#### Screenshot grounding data
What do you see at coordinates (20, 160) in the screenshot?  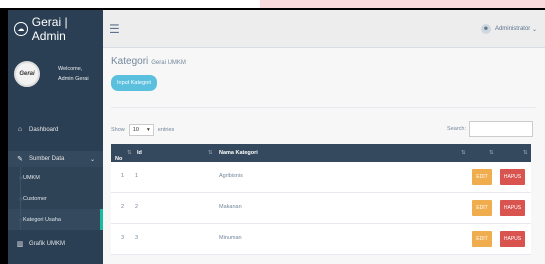 I see `edit-icon: ✎` at bounding box center [20, 160].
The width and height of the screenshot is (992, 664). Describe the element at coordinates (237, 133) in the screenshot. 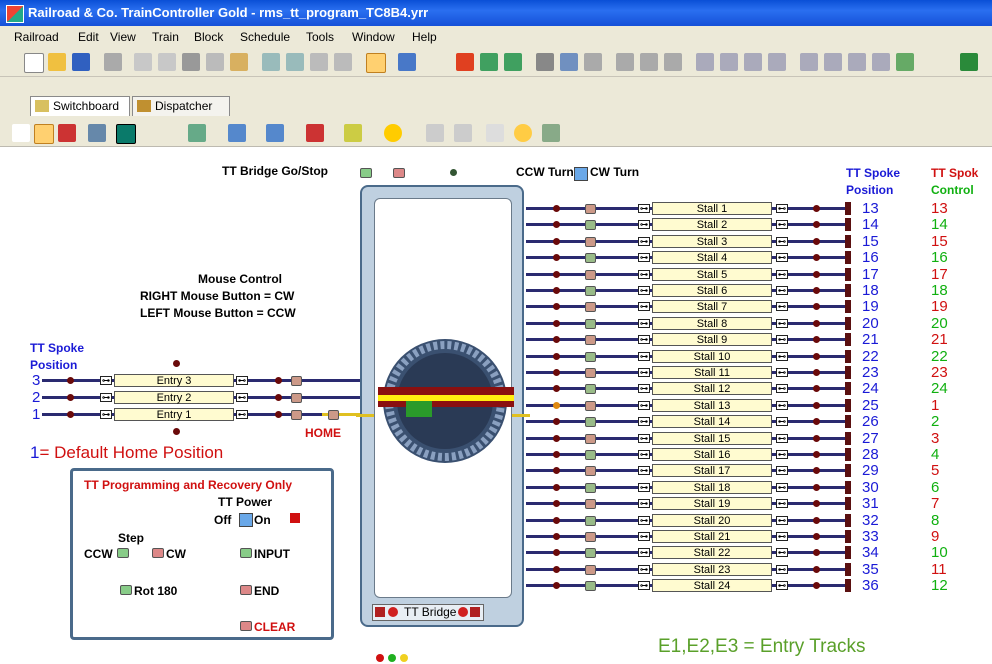

I see `switch-tool-icon` at that location.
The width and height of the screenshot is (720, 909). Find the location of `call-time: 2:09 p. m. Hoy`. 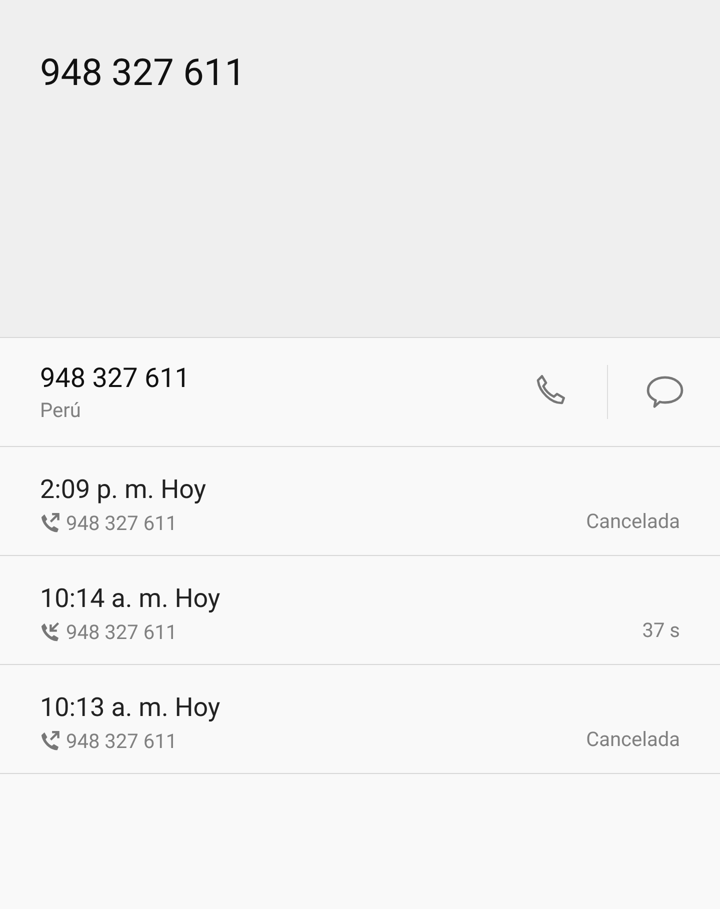

call-time: 2:09 p. m. Hoy is located at coordinates (123, 490).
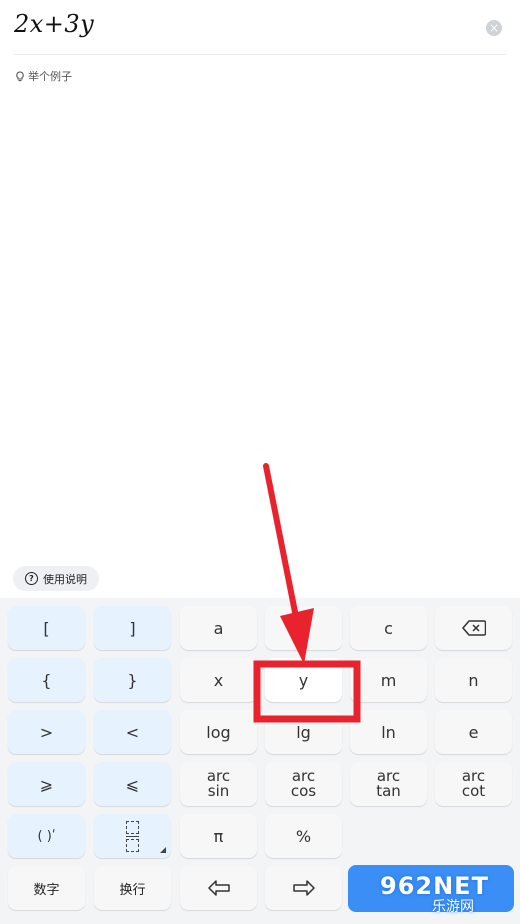  What do you see at coordinates (46, 784) in the screenshot?
I see `key-greater-equal: ⩾` at bounding box center [46, 784].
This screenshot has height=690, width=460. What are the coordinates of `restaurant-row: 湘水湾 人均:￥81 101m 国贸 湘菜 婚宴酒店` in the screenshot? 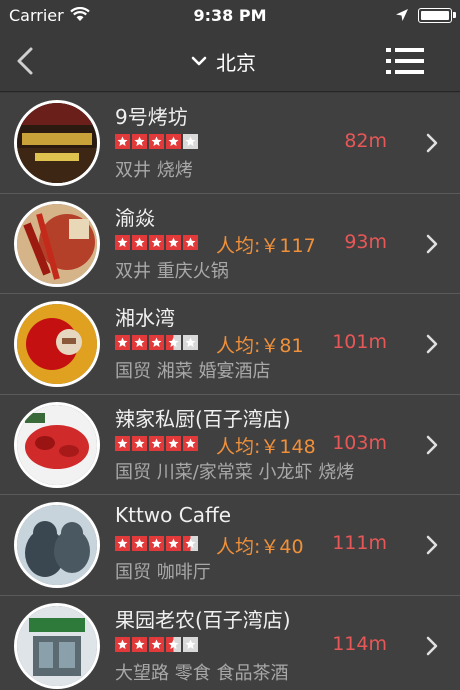 It's located at (230, 344).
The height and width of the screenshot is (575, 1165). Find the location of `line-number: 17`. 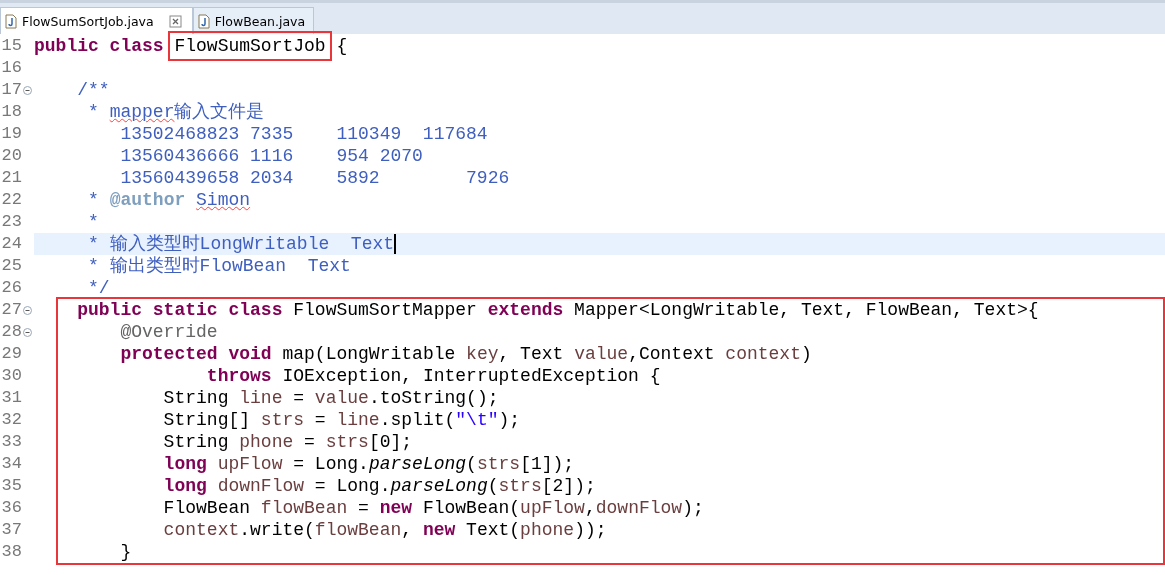

line-number: 17 is located at coordinates (11, 90).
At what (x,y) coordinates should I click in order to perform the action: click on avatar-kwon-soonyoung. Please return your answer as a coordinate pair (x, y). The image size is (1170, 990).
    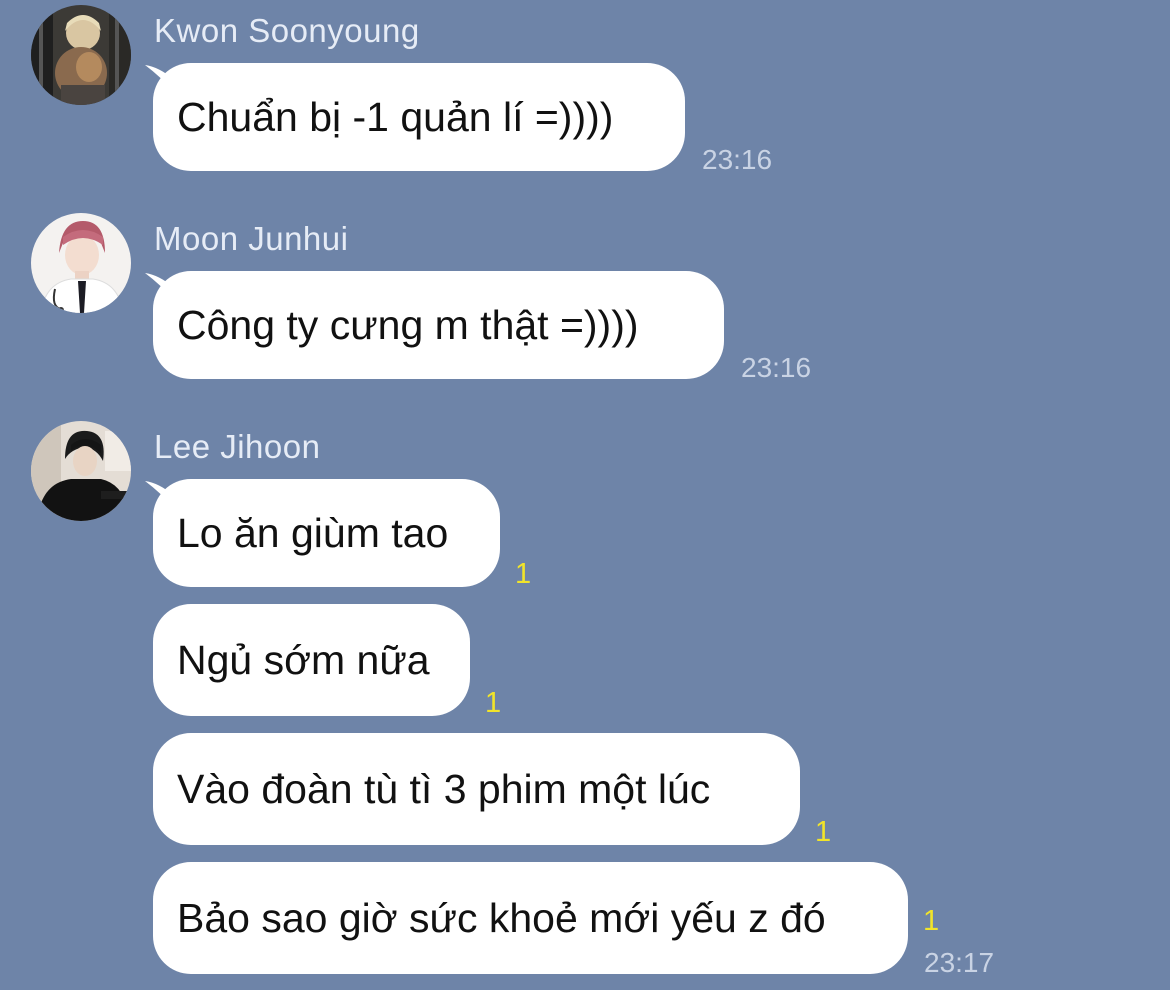
    Looking at the image, I should click on (81, 55).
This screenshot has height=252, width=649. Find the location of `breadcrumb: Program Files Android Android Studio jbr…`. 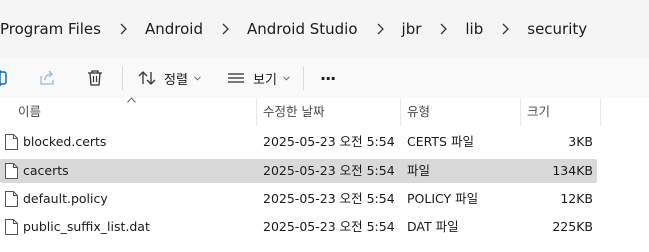

breadcrumb: Program Files Android Android Studio jbr… is located at coordinates (294, 29).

#### Problem description
Copy the entries word for word, beginning with the line that contains "At what (x,y)" and continuing through the end of the entries. Omit the pictures from your copy.

#### Finished exercise
At what (x,y) coordinates should I click in order to perform the action: click on avatar-kwon-soonyoung. Please return your answer as a coordinate pair (x, y). The image size is (1170, 990).
    Looking at the image, I should click on (81, 55).
This screenshot has height=252, width=649. Find the location of `breadcrumb: Program Files Android Android Studio jbr…`. 

breadcrumb: Program Files Android Android Studio jbr… is located at coordinates (294, 29).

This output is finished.